The Riddle in the Garden Pool
Margaret stood at the garden edge, her cane sinking slightly into the damp earth. At eighty-two, she moved more slowly than the granddaughter who now sat cross-legged beside the small garden pool, watching orange flashes dart through the water.
"Great-grandma said these goldfish were older than me," Sarah said, sprinkling food flakes onto the surface. "Is that true?"
Margaret smiled, settling onto the stone bench. "Older than you, perhaps. But not as old as the stories they carry." She touched her pocket, feeling the small vitamin bottle there — her daily ritual, something her daughter insisted upon, just as Margaret's mother had insisted on spoonfuls of cod liver oil. The cycle of care, handed down like heirlooms.
"What stories?" Sarah asked, her young eyes wide with curiosity.
"The summer I was twelve," Margaret began, "my brother Arthur dared me to swim across the old quarry pool.
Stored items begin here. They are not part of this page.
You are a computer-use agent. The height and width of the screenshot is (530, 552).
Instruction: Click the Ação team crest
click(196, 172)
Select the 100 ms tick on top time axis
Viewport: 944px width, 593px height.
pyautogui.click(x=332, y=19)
Back then, we called it 'the sphinx' because it held secrets we couldn't fathom — how deep it went, what lay beneath its murky surface."
She paused, watching the goldfish rise to nibble at the flakes.
"I made it halfway across before fear seized me. Arthur stood on the far bank, laughing. But then — suddenly — he wasn't laughing. He'd spotted something beneath the water, something gold and gleaming. We thought it was treasure."
"Was it?"
"Better. We fished out a glass jar, and inside swam three small goldfish, someone's abandoned pets. We brought them home, placed them in this very pool. And every summer since, they've reminded me that some treasures aren't found. They're rescued."
Sarah nodded solemnly. "That's why Grandpa says you're the bravest person he knows."
"Bravery isn't about conquering fears," Margaret said softly. "It's about finding something worth preserving." She pressed her hand to her pocket again. "Whether it's goldfish, or wisdom, or simply taking your vitamins because your daughter asks you to."
The sphinx riddle of age, she'd learned, wasn't about solving mysteries. It was about recognizing that love, like memory, could swim through generations, surfacing when needed most.